Once again,  thanks for you all for always waiting. Really love you all~~

***

Ashton berdiri tegap di depan pintu. Ia menatap pintu bercat pudar itu dengan tatapan tak berbaca. Beberapa kali tangannya terangkat hendak mengetuk pintu di depannya atau bahkan membuka pintu itu langsung—mengingat sang empunya tak pernah atau lebih tepatnya selalu lupa mengunci pintu rumahnya—tetapi sekali lagi ia merasa ragu.

Entah keraguan apa yang ia rasakan. Ia hanya belum siap. Rasa kekecewaan yang sempat ia rasakan beberapa hari masih terasa. Perasaan dibohongi dan dikhianati masih membekas di hatinya dan membuatnya menjadi orang bodoh yang seolah tak bisa melakukan apa-apa.

Namun, pagi ini dia sadar. Ia tak bisa terus diam dalam keterpurukannya. Terutama mengabaikan Shania. Jujur, hatinya malah semakin sakit saat ia mengabaikan dan jauh dari roh Shania itu. Ia sudah tahu apa artinya itu.
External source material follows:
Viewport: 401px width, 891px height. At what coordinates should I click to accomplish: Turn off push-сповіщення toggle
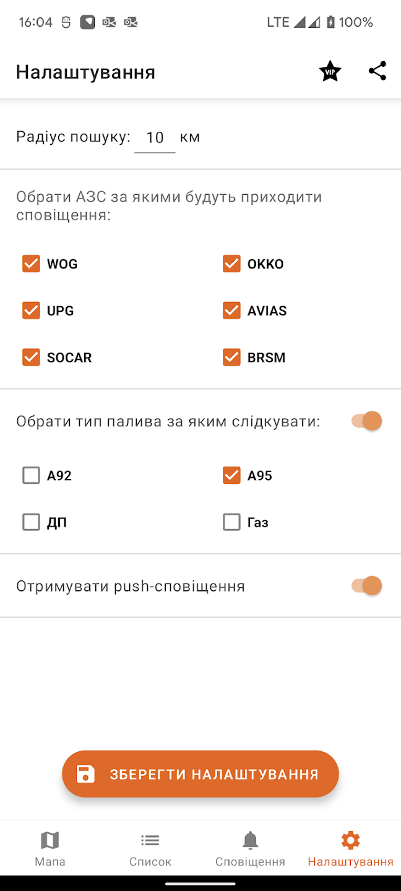pos(366,586)
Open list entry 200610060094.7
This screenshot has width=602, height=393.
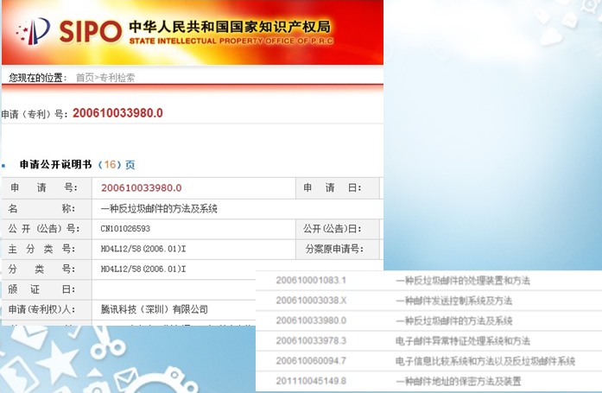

Namun, ia masih pengecut untuk mengakui perasaan baru itu setelah sebelumnya perasaan itu mengkhianatinya dan membuatnya kecewa.

Ia tahu Shania sangat berbeda dengan Hannah. Ia yang salah yang langsung mendeklarasikan perasaannya pada Hannah tanpa ia mengenal Hannah dengan baik. Tanpa mencari tahu atau bahkan tidak memperdulikan kehidupan Hannah sebelumnya. Merasa semua itu tak penting. Namun, sebenarnya sejak awal itulah yang salah. Ia pun salah karena terlalu gegabah dengan perasaannya sendiri.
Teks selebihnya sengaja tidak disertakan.